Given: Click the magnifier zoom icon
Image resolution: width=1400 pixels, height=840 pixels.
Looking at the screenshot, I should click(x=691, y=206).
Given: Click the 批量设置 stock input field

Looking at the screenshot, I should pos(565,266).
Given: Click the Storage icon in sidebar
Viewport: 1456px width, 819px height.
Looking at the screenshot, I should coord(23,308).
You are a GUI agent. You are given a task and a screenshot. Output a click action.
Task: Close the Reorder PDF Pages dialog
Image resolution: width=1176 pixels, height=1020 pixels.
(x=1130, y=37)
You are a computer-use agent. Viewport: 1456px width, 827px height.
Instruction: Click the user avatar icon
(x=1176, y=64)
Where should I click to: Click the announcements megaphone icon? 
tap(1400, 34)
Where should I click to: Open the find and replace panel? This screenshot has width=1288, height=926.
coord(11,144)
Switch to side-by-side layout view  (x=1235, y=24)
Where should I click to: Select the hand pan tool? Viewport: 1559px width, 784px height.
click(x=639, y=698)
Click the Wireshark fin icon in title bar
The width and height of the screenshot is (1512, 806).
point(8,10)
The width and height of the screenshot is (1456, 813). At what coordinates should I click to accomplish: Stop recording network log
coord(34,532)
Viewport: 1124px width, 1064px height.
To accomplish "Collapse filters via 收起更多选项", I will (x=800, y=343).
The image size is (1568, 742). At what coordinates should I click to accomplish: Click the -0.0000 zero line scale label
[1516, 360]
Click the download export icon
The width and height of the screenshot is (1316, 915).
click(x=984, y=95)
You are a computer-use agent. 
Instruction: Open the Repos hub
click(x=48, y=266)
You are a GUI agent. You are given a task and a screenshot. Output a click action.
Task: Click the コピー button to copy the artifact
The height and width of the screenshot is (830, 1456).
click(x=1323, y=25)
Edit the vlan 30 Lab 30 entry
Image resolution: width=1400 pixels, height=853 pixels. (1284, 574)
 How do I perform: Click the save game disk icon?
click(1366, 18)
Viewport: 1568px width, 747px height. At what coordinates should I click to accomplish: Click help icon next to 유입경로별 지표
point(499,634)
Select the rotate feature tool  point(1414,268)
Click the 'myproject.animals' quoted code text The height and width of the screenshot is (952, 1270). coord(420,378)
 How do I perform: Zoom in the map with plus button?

# # #

=== Task details ===
All of the entries above must be output word for word.

=== Task output ===
Given: Click the magnifier zoom icon
Image resolution: width=1400 pixels, height=840 pixels.
Looking at the screenshot, I should click(x=691, y=206).
Given: Click the 批量设置 stock input field

Looking at the screenshot, I should pos(565,266).
Given: Click the Storage icon in sidebar
Viewport: 1456px width, 819px height.
Looking at the screenshot, I should coord(23,308).
You are a GUI agent. You are given a task and a screenshot. Output a click action.
Task: Close the Reorder PDF Pages dialog
Image resolution: width=1176 pixels, height=1020 pixels.
(x=1130, y=37)
You are a computer-use agent. Viewport: 1456px width, 827px height.
Instruction: Click the user avatar icon
(x=1176, y=64)
Where should I click to: Click the announcements megaphone icon? 
tap(1400, 34)
Where should I click to: Open the find and replace panel? This screenshot has width=1288, height=926.
coord(11,144)
Switch to side-by-side layout view  (x=1235, y=24)
Where should I click to: Select the hand pan tool? Viewport: 1559px width, 784px height.
click(x=639, y=698)
Click the Wireshark fin icon in title bar
The width and height of the screenshot is (1512, 806).
point(8,10)
The width and height of the screenshot is (1456, 813). At what coordinates should I click to accomplish: Stop recording network log
coord(34,532)
Viewport: 1124px width, 1064px height.
To accomplish "Collapse filters via 收起更多选项", I will (x=800, y=343).
The image size is (1568, 742). At what coordinates should I click to accomplish: Click the -0.0000 zero line scale label
[1516, 360]
Click the download export icon
The width and height of the screenshot is (1316, 915).
click(x=984, y=95)
You are a computer-use agent. 
Instruction: Open the Repos hub
click(x=48, y=266)
You are a GUI agent. You are given a task and a screenshot. Output a click action.
Task: Click the コピー button to copy the artifact
The height and width of the screenshot is (830, 1456).
click(x=1323, y=25)
Edit the vlan 30 Lab 30 entry
Image resolution: width=1400 pixels, height=853 pixels. (1284, 574)
 How do I perform: Click the save game disk icon?
click(1366, 18)
Viewport: 1568px width, 747px height. At what coordinates should I click to accomplish: Click help icon next to 유입경로별 지표
point(499,634)
Select the rotate feature tool  point(1414,268)
Click the 'myproject.animals' quoted code text The height and width of the screenshot is (952, 1270). coord(420,378)
 How do I perform: Zoom in the map with plus button?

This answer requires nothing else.